Tell us about the production.
AB: It was quick! A week and a half in Prague, in a studio.
PM: The forest wasn't in a studio, but yes, the majority of scenes were shot in studios. There was very little post-prod needed for the first chapter. In the second, the giant was shot in-studio. We had a huge ramp with two different focal points to shoot, which we recomposed into a single image.
AB: It was six months of post-production at MPC with 40-something graphists and animators. Debbie, Ridley's producer, and Quentin, our producer, must have been tearing their hair out every day. We were a bunch of excited kids, and they managed the deadlines.
PM: From the first call with Ridley to today, I'd say the whole thing took about a year. We spent a lot of time before production, rewriting scripts and storyboarding with Ridley so we would all be agreed before going into production. He has so many new ideas, and when he's excited, he draws everything.
AB: The graphics team was full of miniature Ridleys, Pierres and Alexises—nobody wanted to stop working when their part was done. For the giant's foot, we were like, OK, it's done, have to lock this down and move on—but the artists kept working on it. The day after, they brought us new sequences, new ideas...
PM: We didn't even ask!
AB: It was so organic; everyone just loved working on it. They conducted mini meetings to talking about their different crafts. Once, we received a montage where things had changed completely.
That must have been complicated from a budget and deadlines perspective.
PM: When Ridley talks about his creative process, he has new ideas constantly. He never stops. And often he wants to do them, even though it's too late. And you don't say stop to Ridley; you say keep going. We were lucky to have clients that said "It will end when it's good, when you or Ridley decide it's good."
AB: Embarking on a project like this, without fear or panic or the desire to control—they never tried once—is truly brave. Hennessy followed us; rarely have we had so much liberty. It's a relationship based on trust. Without trust we can't make things like this.

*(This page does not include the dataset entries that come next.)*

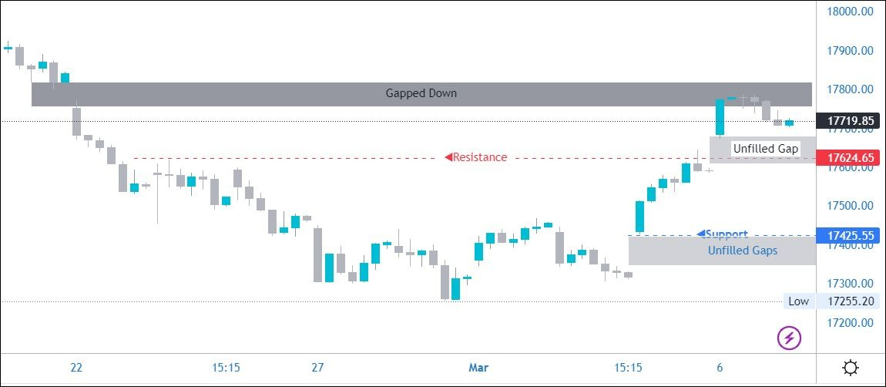Click the blue 17425.55 price tag
The height and width of the screenshot is (387, 886).
(851, 235)
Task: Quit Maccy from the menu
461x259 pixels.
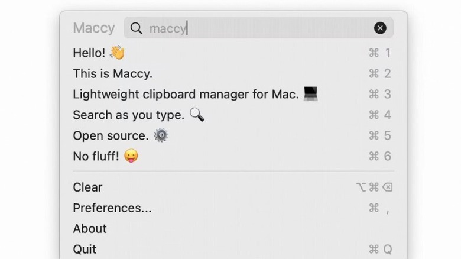Action: click(85, 249)
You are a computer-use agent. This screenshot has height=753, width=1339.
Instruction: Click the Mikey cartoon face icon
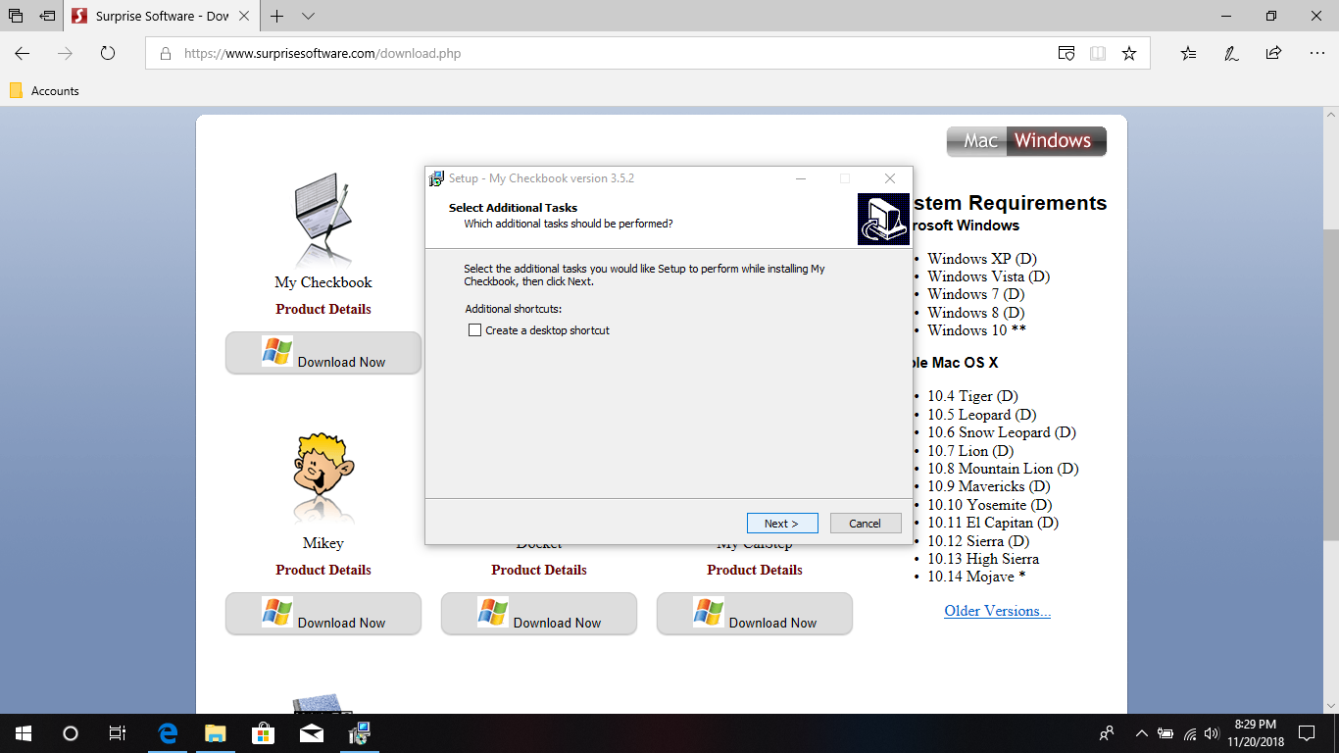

And MPC worked like crazy. With Ridley, he's the chef d'orchestre. We can debate things, but if he's convinced, when he has an idea, he's a bulldozer that doesn't stop. And we fell in love with this man—he's still a creative, one of the sharpest people we've met, even over 80 years of age!
PM: And he's not tired of fighting. He'd fight over the design of the nose of the giant...

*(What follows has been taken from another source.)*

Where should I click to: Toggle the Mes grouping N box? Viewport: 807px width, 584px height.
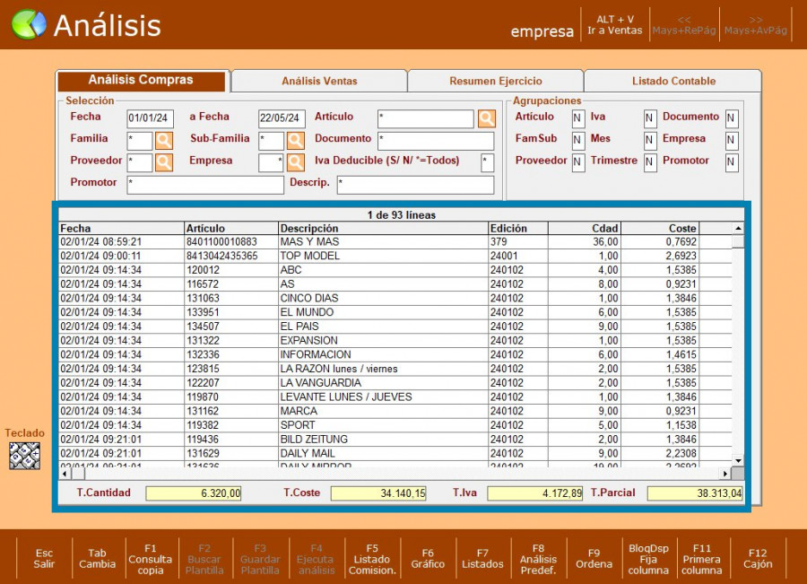650,141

AB: Each detail is important for him.
PM: What I hate in advertising is, you make a script in a half-day, you make a storyboard in a day, and nothing changes after that. Everything is shot just like the storyboard shows. It's horrible.
We were constantly surprised by what MPC and Ridley brought us. The movie changed in our minds as they worked. I can't be objective about the film; what was incredible as the creative process, the chance to work hand in hand with someone like that for a year, and to really, each day, bring a new stone to the edifice.
Nothing is perfect. What would you have done differently?
AB: I hate the phrase "nothing is perfect." It's because nothing is perfect that something is good. You don't seek perfection in creation; you seek accidents, serendipity. We seek what we couldn't have imagined.
PM: When we create something, what we truly want is to be surprised. When we watched this film evolve, that kept on happening. If I have one regret, it's that it isn't long enough.
AB: We're perfectionists that never seek perfection. We need to not know. We love it when a director says "I love this, I don't like this, I'm doing it differently." That's when we know they're taking it to heart, making it their own.
The film will air in a :60 iteration during the 91st Oscars this Sunday on ABC, marking its launch in the Americas, as well as in Europe and Africa. It will launch in Asia in the second quarter of the year; supporting activations will roll out throughout 2019.